AIM: Copy out all of the material below, changing every "Where should I click to:" to "Where do I click to:" and leaving everything else as it is.

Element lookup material
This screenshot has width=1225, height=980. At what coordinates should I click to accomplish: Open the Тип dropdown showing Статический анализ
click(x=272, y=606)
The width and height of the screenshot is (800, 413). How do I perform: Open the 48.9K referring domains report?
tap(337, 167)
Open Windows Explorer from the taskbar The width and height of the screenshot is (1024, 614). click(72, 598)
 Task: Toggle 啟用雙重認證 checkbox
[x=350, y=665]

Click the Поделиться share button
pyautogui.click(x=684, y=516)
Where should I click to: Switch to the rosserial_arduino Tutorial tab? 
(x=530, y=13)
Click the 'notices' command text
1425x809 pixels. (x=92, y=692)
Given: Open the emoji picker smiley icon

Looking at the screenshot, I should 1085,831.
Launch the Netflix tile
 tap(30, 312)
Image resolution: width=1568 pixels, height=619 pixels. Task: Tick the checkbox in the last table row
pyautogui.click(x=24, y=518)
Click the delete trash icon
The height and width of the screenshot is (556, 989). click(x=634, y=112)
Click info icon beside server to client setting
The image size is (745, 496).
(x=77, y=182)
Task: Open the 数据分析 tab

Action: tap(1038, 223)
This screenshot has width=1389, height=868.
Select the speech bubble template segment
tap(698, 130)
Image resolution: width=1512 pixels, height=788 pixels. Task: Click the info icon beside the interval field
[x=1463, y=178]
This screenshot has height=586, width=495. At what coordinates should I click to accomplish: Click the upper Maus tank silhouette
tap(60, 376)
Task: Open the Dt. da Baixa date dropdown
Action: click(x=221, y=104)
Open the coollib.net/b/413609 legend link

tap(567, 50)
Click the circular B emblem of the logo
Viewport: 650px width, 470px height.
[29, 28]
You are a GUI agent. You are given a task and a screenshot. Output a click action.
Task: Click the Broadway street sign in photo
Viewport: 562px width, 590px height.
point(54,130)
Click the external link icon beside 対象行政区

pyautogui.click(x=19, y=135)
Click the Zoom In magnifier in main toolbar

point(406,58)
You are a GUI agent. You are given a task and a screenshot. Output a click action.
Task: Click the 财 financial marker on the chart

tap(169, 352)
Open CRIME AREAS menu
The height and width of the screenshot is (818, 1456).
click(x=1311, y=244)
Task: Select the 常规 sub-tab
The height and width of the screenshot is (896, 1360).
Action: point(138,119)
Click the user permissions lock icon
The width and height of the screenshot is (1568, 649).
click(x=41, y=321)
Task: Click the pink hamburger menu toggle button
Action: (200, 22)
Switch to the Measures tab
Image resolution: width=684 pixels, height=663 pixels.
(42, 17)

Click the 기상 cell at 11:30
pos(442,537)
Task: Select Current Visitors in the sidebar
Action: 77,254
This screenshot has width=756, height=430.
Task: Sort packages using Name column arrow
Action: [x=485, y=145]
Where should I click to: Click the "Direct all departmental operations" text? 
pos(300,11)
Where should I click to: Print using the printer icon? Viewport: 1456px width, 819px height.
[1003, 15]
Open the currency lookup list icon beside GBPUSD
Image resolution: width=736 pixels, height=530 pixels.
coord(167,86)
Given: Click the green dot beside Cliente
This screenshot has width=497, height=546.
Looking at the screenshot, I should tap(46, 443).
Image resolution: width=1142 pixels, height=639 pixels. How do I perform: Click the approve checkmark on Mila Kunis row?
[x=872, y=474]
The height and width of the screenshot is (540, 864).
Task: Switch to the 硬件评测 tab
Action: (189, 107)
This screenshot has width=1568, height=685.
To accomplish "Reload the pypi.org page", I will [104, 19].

EXPECTED ANSWER:
This screenshot has width=1225, height=980. At what coordinates should I click to accomplish: Open the Тип dropdown showing Статический анализ
click(x=272, y=606)
The width and height of the screenshot is (800, 413). How do I perform: Open the 48.9K referring domains report?
tap(337, 167)
Open Windows Explorer from the taskbar The width and height of the screenshot is (1024, 614). click(72, 598)
 Task: Toggle 啟用雙重認證 checkbox
[x=350, y=665]

Click the Поделиться share button
pyautogui.click(x=684, y=516)
Where do I click to: Switch to the rosserial_arduino Tutorial tab? 
(x=530, y=13)
Click the 'notices' command text
1425x809 pixels. (x=92, y=692)
Given: Open the emoji picker smiley icon

Looking at the screenshot, I should 1085,831.
Launch the Netflix tile
 tap(30, 312)
Image resolution: width=1568 pixels, height=619 pixels. Task: Tick the checkbox in the last table row
pyautogui.click(x=24, y=518)
Click the delete trash icon
The height and width of the screenshot is (556, 989). click(x=634, y=112)
Click info icon beside server to client setting
The image size is (745, 496).
(x=77, y=182)
Task: Open the 数据分析 tab

Action: tap(1038, 223)
This screenshot has width=1389, height=868.
Select the speech bubble template segment
tap(698, 130)
Image resolution: width=1512 pixels, height=788 pixels. Task: Click the info icon beside the interval field
[x=1463, y=178]
This screenshot has height=586, width=495. At what coordinates should I click to accomplish: Click the upper Maus tank silhouette
tap(60, 376)
Task: Open the Dt. da Baixa date dropdown
Action: click(x=221, y=104)
Open the coollib.net/b/413609 legend link

tap(567, 50)
Click the circular B emblem of the logo
Viewport: 650px width, 470px height.
[29, 28]
You are a GUI agent. You are given a task and a screenshot. Output a click action.
Task: Click the Broadway street sign in photo
Viewport: 562px width, 590px height.
point(54,130)
Click the external link icon beside 対象行政区

pyautogui.click(x=19, y=135)
Click the Zoom In magnifier in main toolbar

point(406,58)
You are a GUI agent. You are given a task and a screenshot. Output a click action.
Task: Click the 财 financial marker on the chart

tap(169, 352)
Open CRIME AREAS menu
The height and width of the screenshot is (818, 1456).
click(x=1311, y=244)
Task: Select the 常规 sub-tab
The height and width of the screenshot is (896, 1360).
Action: point(138,119)
Click the user permissions lock icon
The width and height of the screenshot is (1568, 649).
click(x=41, y=321)
Task: Click the pink hamburger menu toggle button
Action: (200, 22)
Switch to the Measures tab
Image resolution: width=684 pixels, height=663 pixels.
(42, 17)

Click the 기상 cell at 11:30
pos(442,537)
Task: Select Current Visitors in the sidebar
Action: 77,254
This screenshot has width=756, height=430.
Task: Sort packages using Name column arrow
Action: [x=485, y=145]
Where do I click to: Click the "Direct all departmental operations" text? 
pos(300,11)
Where do I click to: Print using the printer icon? Viewport: 1456px width, 819px height.
[1003, 15]
Open the currency lookup list icon beside GBPUSD
Image resolution: width=736 pixels, height=530 pixels.
coord(167,86)
Given: Click the green dot beside Cliente
This screenshot has width=497, height=546.
Looking at the screenshot, I should tap(46, 443).
Image resolution: width=1142 pixels, height=639 pixels. How do I perform: Click the approve checkmark on Mila Kunis row?
[x=872, y=474]
The height and width of the screenshot is (540, 864).
Task: Switch to the 硬件评测 tab
Action: (189, 107)
This screenshot has width=1568, height=685.
To accomplish "Reload the pypi.org page", I will [104, 19].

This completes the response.